According to the allegations of the complaint in the FAF Lawsuit:

  • In July 2005, SITO’s predecessor company, Single Touch Systems Inc. (“Single Touch”), entered into an agreement with Panzarella Consulting, LLC (“Panzarella”), whereby Single Touch issued Panzarella warrants (the “Warrants”) entitling Panzarella to purchase 5 million shares of Single Touch common stock at a price of $0.50 per share. Pursuant to the agreement relating to the Warrants, such rights were non-cancellable, fully assignable and could not be terminated.
  • In 2007, Panzarella assigned, transferred, and sold the rights under the Warrants to Anthony G. Macaluso, a former executive of Single Touch. In July 2008, Single Touch was acquired by Hosting Site Network, Inc., including the obligation to honor the rights of Mr. Macaluso to tender the agreed purchase price and acquire 5 million shares pursuant to the Warrants.
  • Since that time, SITO has acknowledged in certain of its public filings and pronouncements the existence of the Warrants and the rights of Mr. Macaluso to acquire the shares thereunder. In 2017, Mr. Macaluso assigned his rights under the Warrants to acquire 5 million shares at the price of $0.50 per share (as adjusted) to FAF.
  • In November 2017, FAF tendered to SITO $2.5 million in exchange for the issuance of 5 million shares as specified in the agreement relating to the Warrants.
  • It appears that, despite being aware of the existence of the Warrants and the assignment of the rights thereunder to FAF, SITO has not issued the shares underlying the Warrants to FAF.
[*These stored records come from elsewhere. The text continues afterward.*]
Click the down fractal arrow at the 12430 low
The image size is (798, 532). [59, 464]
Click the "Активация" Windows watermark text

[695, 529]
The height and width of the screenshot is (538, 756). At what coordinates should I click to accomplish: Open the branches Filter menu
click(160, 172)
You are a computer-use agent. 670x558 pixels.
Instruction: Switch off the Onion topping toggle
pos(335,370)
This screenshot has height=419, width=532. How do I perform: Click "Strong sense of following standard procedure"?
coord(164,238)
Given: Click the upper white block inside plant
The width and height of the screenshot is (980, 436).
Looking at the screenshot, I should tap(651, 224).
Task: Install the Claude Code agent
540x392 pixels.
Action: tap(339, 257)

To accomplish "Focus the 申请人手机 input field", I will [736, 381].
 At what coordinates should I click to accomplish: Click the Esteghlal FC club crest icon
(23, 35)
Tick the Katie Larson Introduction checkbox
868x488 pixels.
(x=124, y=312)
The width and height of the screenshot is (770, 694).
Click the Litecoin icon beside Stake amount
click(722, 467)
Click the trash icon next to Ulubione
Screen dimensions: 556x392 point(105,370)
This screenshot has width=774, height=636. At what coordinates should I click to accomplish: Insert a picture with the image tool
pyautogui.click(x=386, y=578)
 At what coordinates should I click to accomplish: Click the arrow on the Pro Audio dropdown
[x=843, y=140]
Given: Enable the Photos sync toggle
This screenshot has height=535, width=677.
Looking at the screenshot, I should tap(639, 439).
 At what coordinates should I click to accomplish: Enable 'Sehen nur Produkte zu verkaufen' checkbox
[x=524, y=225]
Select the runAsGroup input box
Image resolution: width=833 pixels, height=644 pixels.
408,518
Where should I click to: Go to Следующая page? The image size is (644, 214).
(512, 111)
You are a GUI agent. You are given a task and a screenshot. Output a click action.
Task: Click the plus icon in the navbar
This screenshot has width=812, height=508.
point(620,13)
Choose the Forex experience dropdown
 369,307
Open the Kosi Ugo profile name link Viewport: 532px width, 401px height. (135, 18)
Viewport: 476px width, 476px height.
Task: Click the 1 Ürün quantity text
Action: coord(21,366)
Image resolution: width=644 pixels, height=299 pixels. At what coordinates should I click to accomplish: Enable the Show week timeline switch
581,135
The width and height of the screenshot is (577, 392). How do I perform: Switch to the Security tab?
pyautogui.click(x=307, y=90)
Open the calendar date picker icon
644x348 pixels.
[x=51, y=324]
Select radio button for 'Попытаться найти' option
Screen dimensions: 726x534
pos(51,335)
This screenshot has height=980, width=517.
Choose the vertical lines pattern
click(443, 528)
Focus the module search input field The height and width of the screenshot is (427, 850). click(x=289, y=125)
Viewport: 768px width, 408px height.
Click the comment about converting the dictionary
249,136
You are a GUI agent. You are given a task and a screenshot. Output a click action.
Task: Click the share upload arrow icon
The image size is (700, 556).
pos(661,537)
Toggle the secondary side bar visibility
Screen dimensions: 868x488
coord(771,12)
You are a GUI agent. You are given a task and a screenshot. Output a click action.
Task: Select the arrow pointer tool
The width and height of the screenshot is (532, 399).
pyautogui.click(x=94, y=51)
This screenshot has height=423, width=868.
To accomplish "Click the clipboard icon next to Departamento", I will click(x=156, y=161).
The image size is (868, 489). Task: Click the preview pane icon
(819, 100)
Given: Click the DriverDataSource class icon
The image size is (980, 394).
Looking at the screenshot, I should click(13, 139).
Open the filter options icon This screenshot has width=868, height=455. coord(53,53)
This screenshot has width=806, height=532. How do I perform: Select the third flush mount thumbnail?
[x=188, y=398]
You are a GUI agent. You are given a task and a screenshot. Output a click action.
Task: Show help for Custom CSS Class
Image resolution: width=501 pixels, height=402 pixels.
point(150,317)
TAR believes that SITO has not disclosed to its investors the commencement and existence of the FAF Lawsuit. To TAR, such failure to disclose appears to be consistent with SITO’s failure to comply with its disclosure obligations under the loan documents between TAR and SITO, which are, among other things, the subject of the litigation between TAR and SITO.

SITO’s counsel has advised TAR that SITO believes the FAF Lawsuit is “completely frivolous” and that SITO is not required to disclose it. TAR has no view as to the merits of the allegations in the FAF Lawsuit. If such allegations are true, however, the fact that the shares subject to the Warrants have not been issued upon payment therefor would appear to raise questions about the Board’s motivation and entrenchment and would be consistent with SITO’s previous failures to disclose.

In addition to other questionable disclosure decisions by SITO’s Board, including without limitation, approving below-market equity raises and exorbitant compensation packages for management, allegedly without advising and including all Board members in such decision-making process, the decision by SITO’s Board not to report the FAF Lawsuit, arguably in violation of NASDAQ and SEC reporting requirements, appears to be yet another failure by SITO’s Board. As referenced above, TAR commenced litigation against SITO due to SITO’s default on its loan documents with TAR including:

  • Failing to comply with its obligations to use best efforts to monetize the patents that are collateral under the loan documents.
  • Failing to provide monthly (and on demand) certifications on information relating to the patent portfolio, including, among other things, the company’s efforts with respect to the monetization of such patents.
  • Failing to provide reports calculating patent monetization revenues by the 15th of every month.
  • Incurring indebtedness outside of the ordinary course of the company’s business by paying significant legal fees of a SITO stockholder.
  • Failing to provide monthly certifications regarding the company’s amount of cash and cash equivalents on hand.

It appears to TAR that SITO’s failure to disclose the FAF Lawsuit is consistent with its prior defaults under the TAR loan documents and TAR urges SITO’s Board to comply with its disclosure obligations.